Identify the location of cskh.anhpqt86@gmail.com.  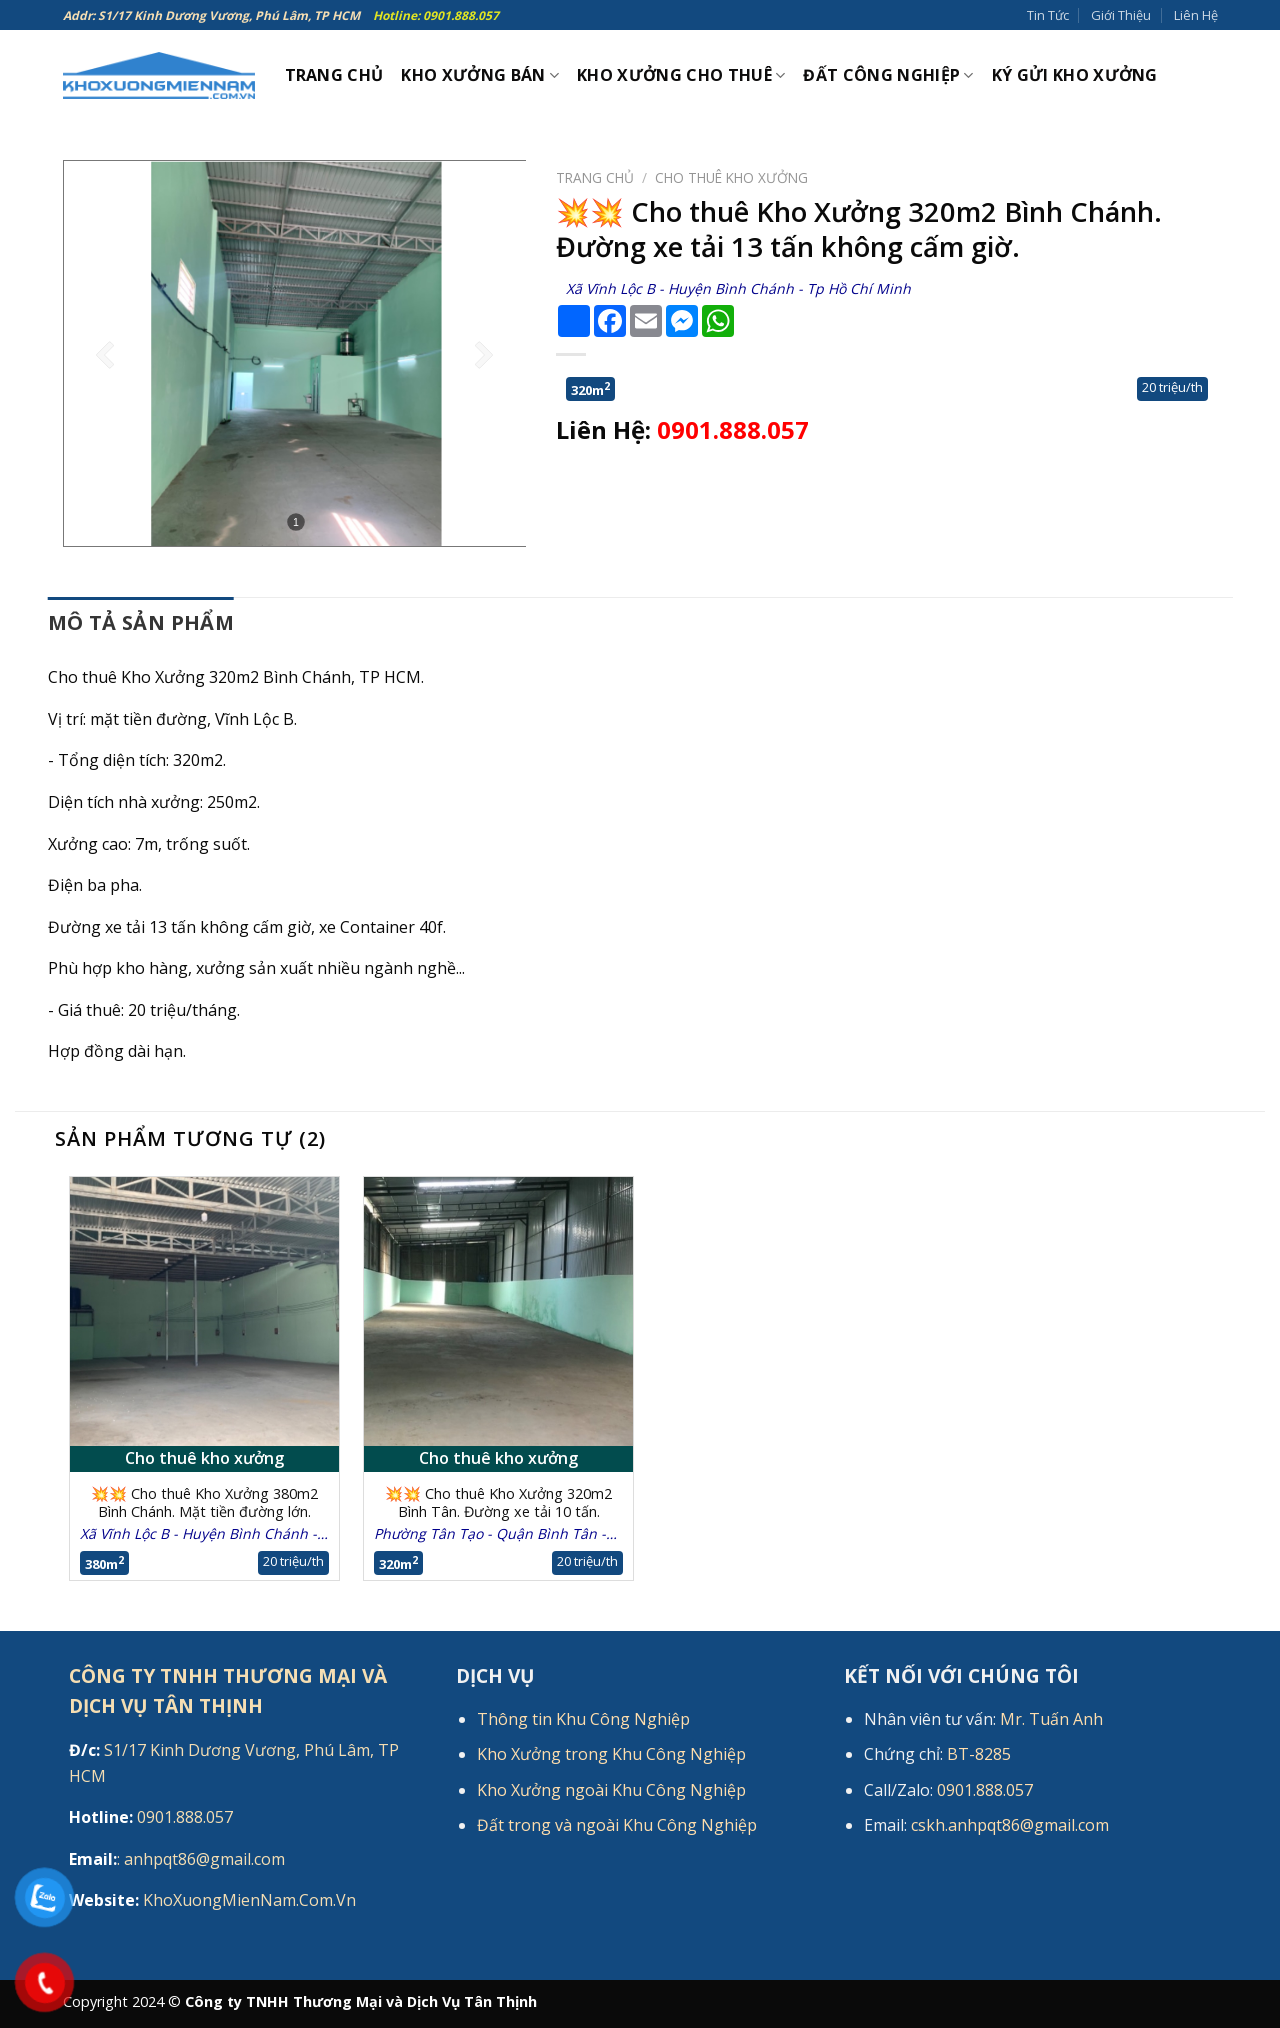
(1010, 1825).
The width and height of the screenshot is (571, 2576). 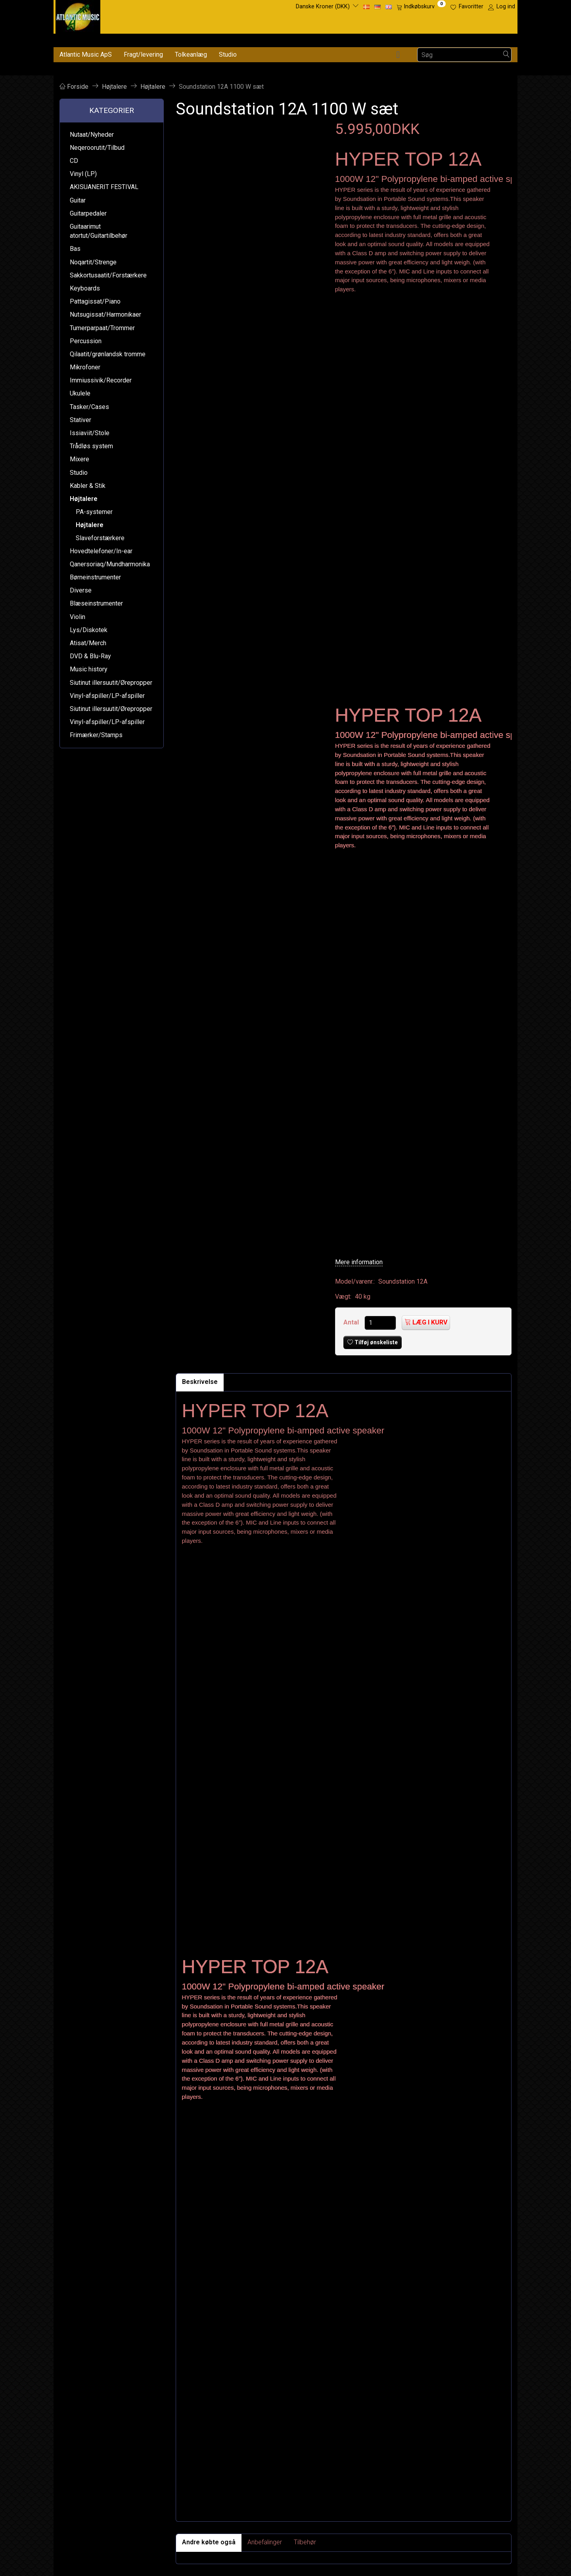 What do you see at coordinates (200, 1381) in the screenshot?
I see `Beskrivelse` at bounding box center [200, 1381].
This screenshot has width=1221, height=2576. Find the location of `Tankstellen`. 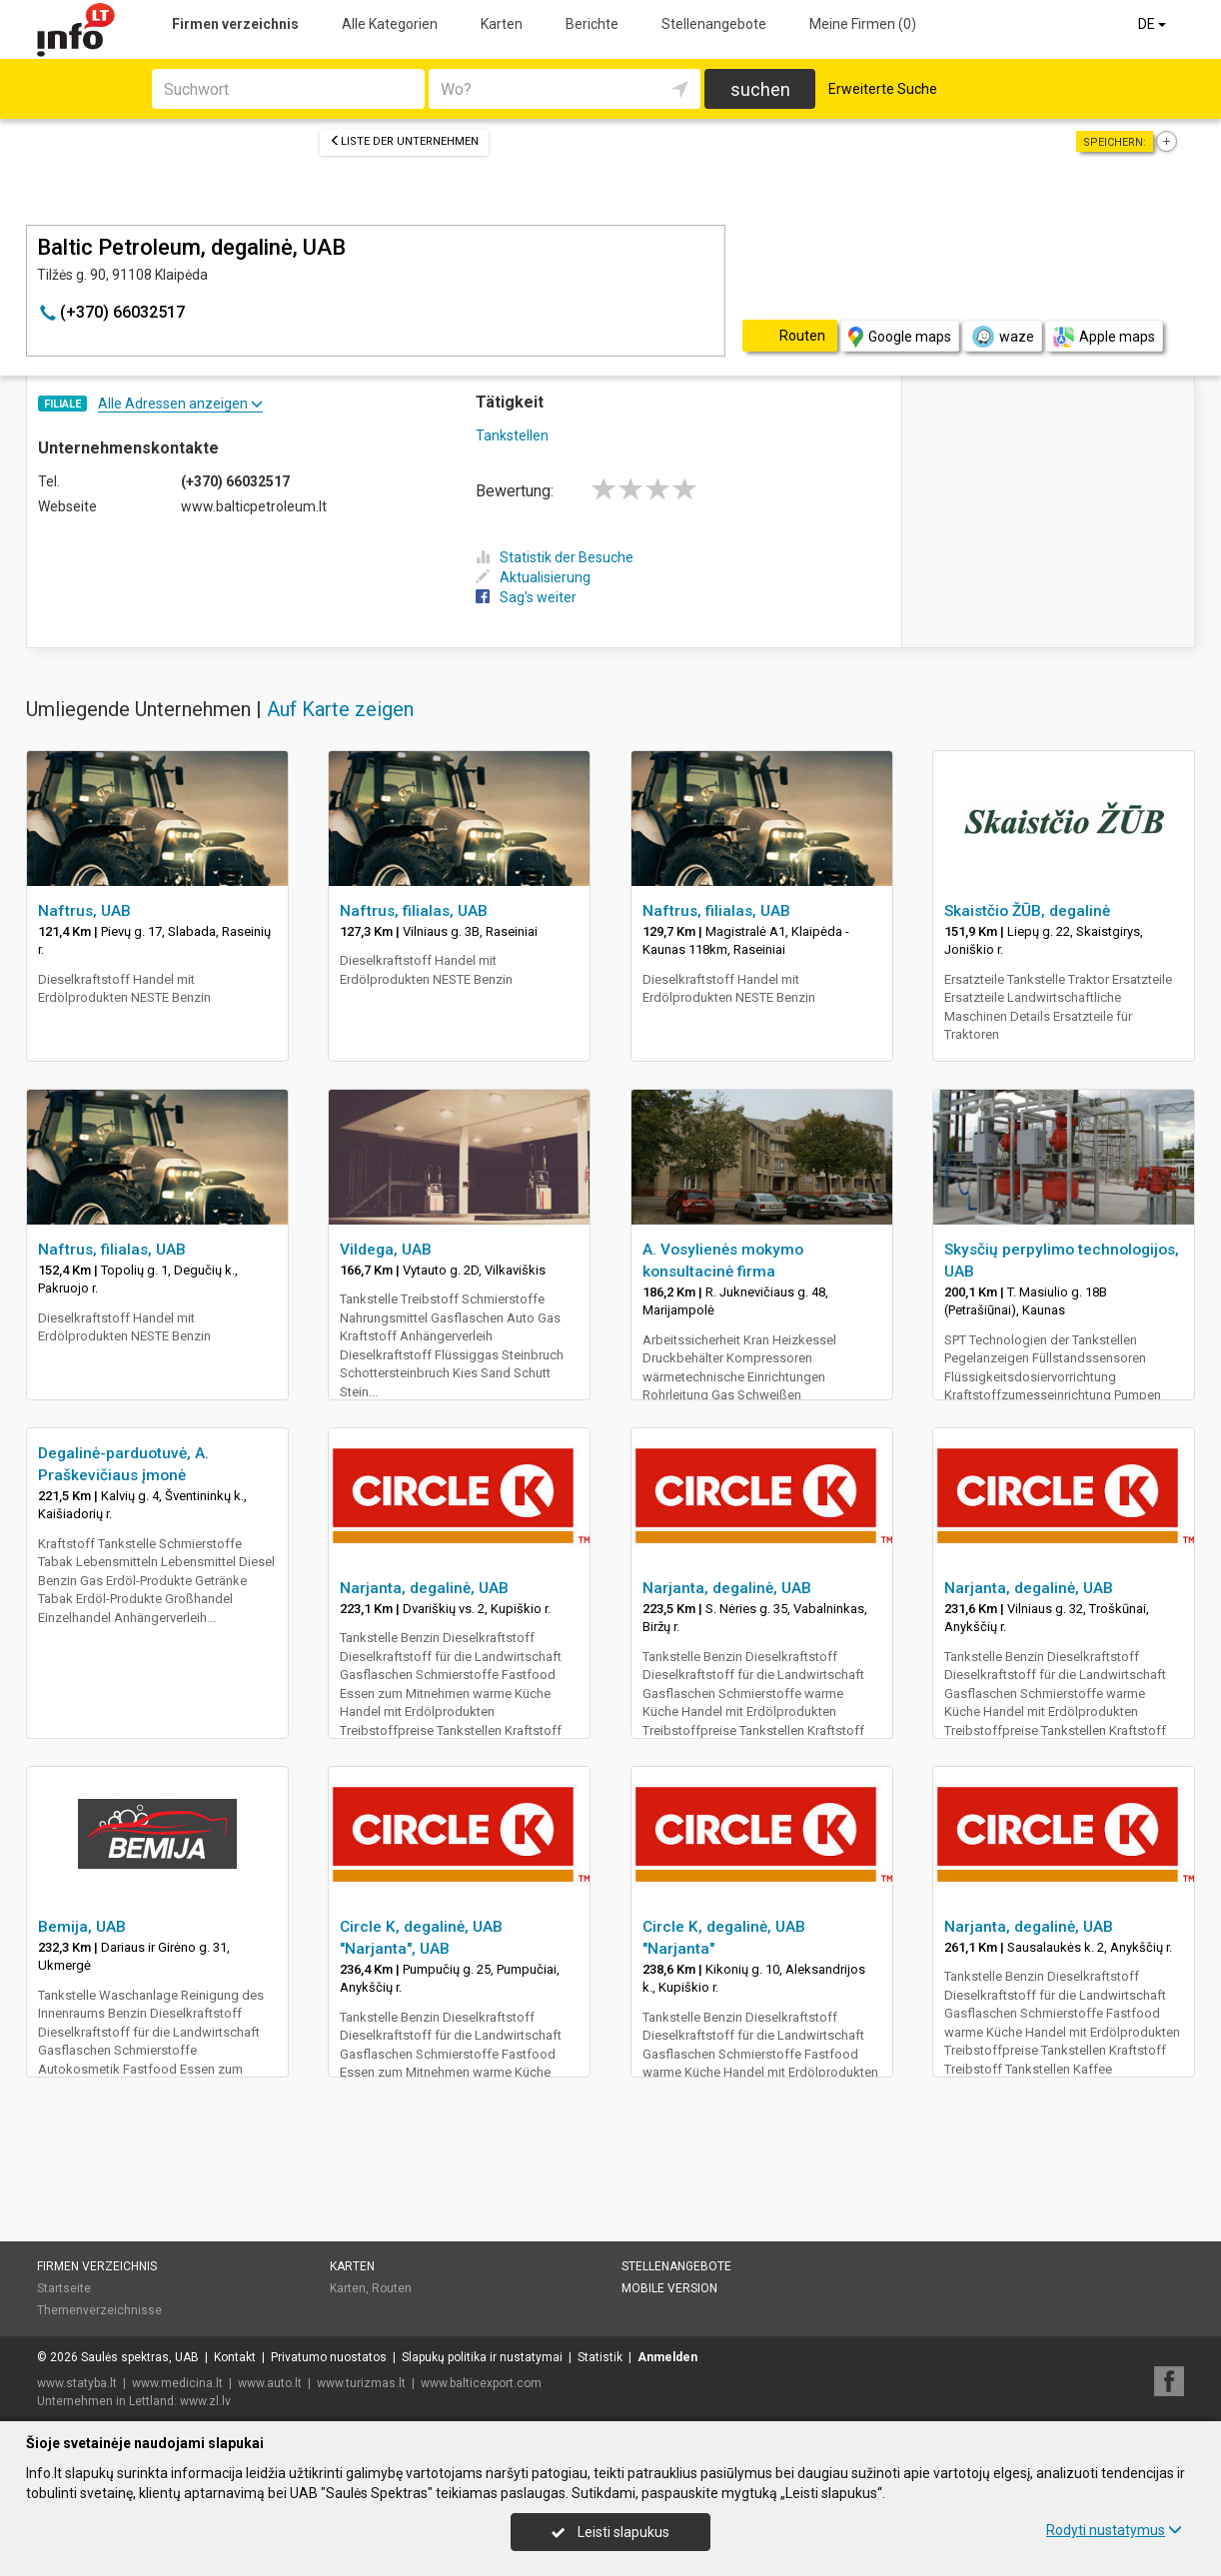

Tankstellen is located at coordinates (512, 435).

++++++++++++++++++++

WHAT TO PRODUCE – Can you rewrite the entries from the line holding "This screenshot has" through the end of the entries, both included, swapping "screenshot" for "image" and keeping everything else the same? Give only those lines and leave the pictures out.

RESULT FOR THIS TASK –
This image has width=1221, height=2576. Find the location of `Tankstellen`. 

Tankstellen is located at coordinates (512, 435).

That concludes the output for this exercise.